Los suquets del día siguiente al fuego de leña, cocinados bajo estricta normativa de ingredientes básicos, desprendían un perfume ditirámbico y sublime. Las siestas resultaban puro nirvana intangible. 
Por la tarde acudíamos con la barca a por agua dulce a Cala Jóncols y a saludar a Pepe. Generalmente lo alargábamos hasta Punta Figuera para pescar unos cuantos sardos. Con una piedra en la mano machacábamos anchoas sobre los salientes de las rocas y los sabrosos trozos arrastrados por las olas hacían subir a flor de agua los enjambres relampagueantes de sardos, que se dejaban coger con el anzuelo, casi al robo.
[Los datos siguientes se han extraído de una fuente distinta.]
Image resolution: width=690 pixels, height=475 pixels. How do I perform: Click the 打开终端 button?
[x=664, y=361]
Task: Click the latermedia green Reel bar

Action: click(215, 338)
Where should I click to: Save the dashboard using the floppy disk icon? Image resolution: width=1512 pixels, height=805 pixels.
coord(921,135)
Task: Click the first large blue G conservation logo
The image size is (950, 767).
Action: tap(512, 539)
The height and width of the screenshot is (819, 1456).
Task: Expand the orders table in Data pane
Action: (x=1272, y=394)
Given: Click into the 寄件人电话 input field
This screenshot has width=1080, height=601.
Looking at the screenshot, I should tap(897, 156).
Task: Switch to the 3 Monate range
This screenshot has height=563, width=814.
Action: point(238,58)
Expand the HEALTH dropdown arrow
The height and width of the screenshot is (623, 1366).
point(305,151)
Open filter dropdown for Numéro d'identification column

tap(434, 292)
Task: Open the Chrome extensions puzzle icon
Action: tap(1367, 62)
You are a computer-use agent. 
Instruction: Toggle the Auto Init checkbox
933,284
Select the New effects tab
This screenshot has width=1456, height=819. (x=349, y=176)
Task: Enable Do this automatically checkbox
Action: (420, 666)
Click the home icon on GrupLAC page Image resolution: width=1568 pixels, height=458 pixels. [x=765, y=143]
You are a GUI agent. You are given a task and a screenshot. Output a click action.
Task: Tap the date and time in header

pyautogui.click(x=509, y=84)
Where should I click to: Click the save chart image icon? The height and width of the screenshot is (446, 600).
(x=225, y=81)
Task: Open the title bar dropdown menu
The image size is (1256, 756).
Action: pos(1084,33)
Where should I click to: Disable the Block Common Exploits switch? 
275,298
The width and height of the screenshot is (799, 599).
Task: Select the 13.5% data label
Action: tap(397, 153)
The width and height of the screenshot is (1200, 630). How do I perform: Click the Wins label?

La cena volvía a ser suculenta, dentro de las mismas normas de dieta.  Por la noche nos zambullíamos en el agua mansa de la playita para ver chisporrotear sobre nuestra piel el fenómeno luminiscente del plancton, como no he vuelto a verlo jamás en ninguno de los siete mares del mundo. Jugábamos a abrazar las partículas luminosas que se adherían a nuestro braceo, maravillados y atónitos. La luna dibujaba sobre la ondulación del agua de Cap Norfeu un surcos metálicos irisados, diamantinos.
El plancton lucía sobre nuestra piel durante el baño nocturno con  más ilusión que ningún diamante de la joyería Tiffany’s. A la salida del agua se imponía una ataraxia melancólica, un deseo de fundirse en el paisaje para siempre.
Las madrugadas eran silenciosas y lentas, hasta que un rayo de sol anaranjado desperezaba el pequeño escenario y nos impelía con la expectativa de levantar la red a punta de día,  a la búsqueda de la langosta viva del almuerzo. Pepe nos miraba de lejos con una sonrisa maliciosa y comprensiva, acostumbrado a los deleites ingenuos de los Robinsones de las vacaciones pagadas.
Ahí aprendí algunas lecciones de peso, algunos de los conocimientos básicos imprescindibles. Por ejemplo sobre el plancton luminiscente, como no he vuelto a encontrarlo jamás en ninguno de los siete mares del mundo.